Let us now compute the corresponding densities of nonzero elements.
cfs = cat(2,[decCMP.cd{:},decCMP.ca]); cfs = sparse(cfs); perf = zeros(1,nbSIG); for k = 1:nbSIG perf(k) = 100*nnz(cfs(k,:))/nbVAL; end figure plot(perf,'r-*') title('Percentages of nonzero coefficients for the 35 days') xlabel('Signal indices') ylabel('% of nonzero coefficients')
For each signal, the percentage of required coefficients to recover 99% of the energy lies between 1.25% and 1.75%. This illustrates the capacity of wavelets to concentrate signal energy in few coefficients.
Clustering offers a convenient procedure to summarize a large set of signals using sparse wavelet representations. You can implement hierarchical clustering using mdwtcluster
. You must have the Statistics and Machine Learning Toolbox™ to use mdwtcluster
.
Compare three different clusterings of the 35-day data. The first one is based on the original multisignal, the second one on the approximation coefficients at level 7, and the last one is based on the denoised multisignal.
Set to the number of clusters to 3. Compute the structures P1 and P2 which contain respectively the two first partitions and the third one.
P1 = mdwtcluster(decROW,'lst2clu',{'s','ca7'},'maxclust',3); P2 = mdwtcluster(decDEN,'lst2clu',{'s'},'maxclust',3); Clusters = [P1.IdxCLU P2.IdxCLU];
We can now test the equality of the three partitions.
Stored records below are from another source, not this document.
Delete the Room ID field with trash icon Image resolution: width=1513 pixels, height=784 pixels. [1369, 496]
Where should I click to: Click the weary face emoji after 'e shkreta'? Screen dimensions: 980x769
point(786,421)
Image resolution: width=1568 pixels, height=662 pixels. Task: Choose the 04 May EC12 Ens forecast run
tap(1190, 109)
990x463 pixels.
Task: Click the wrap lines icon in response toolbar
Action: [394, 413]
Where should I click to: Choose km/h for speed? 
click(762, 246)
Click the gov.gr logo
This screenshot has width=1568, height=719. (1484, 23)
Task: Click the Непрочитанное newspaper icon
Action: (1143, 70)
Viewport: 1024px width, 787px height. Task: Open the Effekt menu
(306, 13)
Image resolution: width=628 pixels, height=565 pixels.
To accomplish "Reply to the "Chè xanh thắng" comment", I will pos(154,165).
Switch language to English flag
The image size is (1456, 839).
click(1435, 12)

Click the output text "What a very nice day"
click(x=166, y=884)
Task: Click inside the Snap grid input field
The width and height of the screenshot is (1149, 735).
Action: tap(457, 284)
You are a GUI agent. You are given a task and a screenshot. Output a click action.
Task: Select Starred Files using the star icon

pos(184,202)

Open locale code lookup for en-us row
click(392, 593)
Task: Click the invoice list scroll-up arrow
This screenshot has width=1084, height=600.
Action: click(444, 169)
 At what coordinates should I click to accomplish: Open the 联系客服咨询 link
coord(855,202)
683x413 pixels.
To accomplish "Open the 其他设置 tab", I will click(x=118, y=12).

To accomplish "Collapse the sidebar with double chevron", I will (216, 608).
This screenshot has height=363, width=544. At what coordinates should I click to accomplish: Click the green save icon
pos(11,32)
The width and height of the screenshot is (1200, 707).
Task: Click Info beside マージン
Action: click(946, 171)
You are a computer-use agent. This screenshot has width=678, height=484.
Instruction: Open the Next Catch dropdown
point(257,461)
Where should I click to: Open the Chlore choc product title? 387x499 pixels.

EqualPART = isequal(max(diff(Clusters,[],2)),[0 0])
EqualPART = logical 1
So the three partitions are the same. Let us now plot and examine the clusters.
figure stem(Clusters,'filled','b:') title('The three clusters of the original 35 days') xlabel('Signal indices') ylabel('Index of cluster') ax = gca; xlim([1 35]) ylim([0.5 3.1]) ax.YTick = 1:3;
The first cluster (labelled 3) contains 25 mid-week days and the two others (labelled 2 and 1) contain five Saturdays and five Sundays respectively. This illustrates again the periodicity of the underlying time series and the three different general shapes seen in the two first plots displayed at the beginning of this example.
Let us now display the original signals and the corresponding approximation coefficients used to obtain two of the three partitions.
CA7 = mdwtrec(decROW,'ca'); IdxInCluster = cell(1,3); for k = 1:3 IdxInCluster{k} = find(P2.IdxCLU==k); end figure('Units','normalized','Position',[0.2 0.2 0.6 0.6]) for k = 1:3 idxK = IdxInCluster{k}; subplot(2,3,k) plot(X(idxK,:)','r') axis tight ax = gca; ax.XTick = [200 800 1400]; if k==2 title('Original signals') end xlabel(['Cluster: ' int2str(k) ' (' int2str(length(idxK)) ')']) subplot(2,3,k+3) plot(CA7(idxK,:)','b') axis tight if k==2 title('Coefficients of approximations at level 7') end xlabel(['Cluster: ' int2str(k) ' (' int2str(length(idxK)) ')']) end
The same partitions are obtained from the original signals (1440 samples for each signal) and from the coefficients of approximations at level 7 (18 samples for each signal). This illustrates that using less than 2% of the coefficients is enough to get the same clustering partitions of the 35 days.
Denoising, compression and clustering using wavelets are very efficient tools. The capacity of wavelet representations to concentrate signal energy in few coefficients is the key of efficiency. In addition, clustering offers a convenient procedure to summarize a large set of signals using sparse wavelet representations.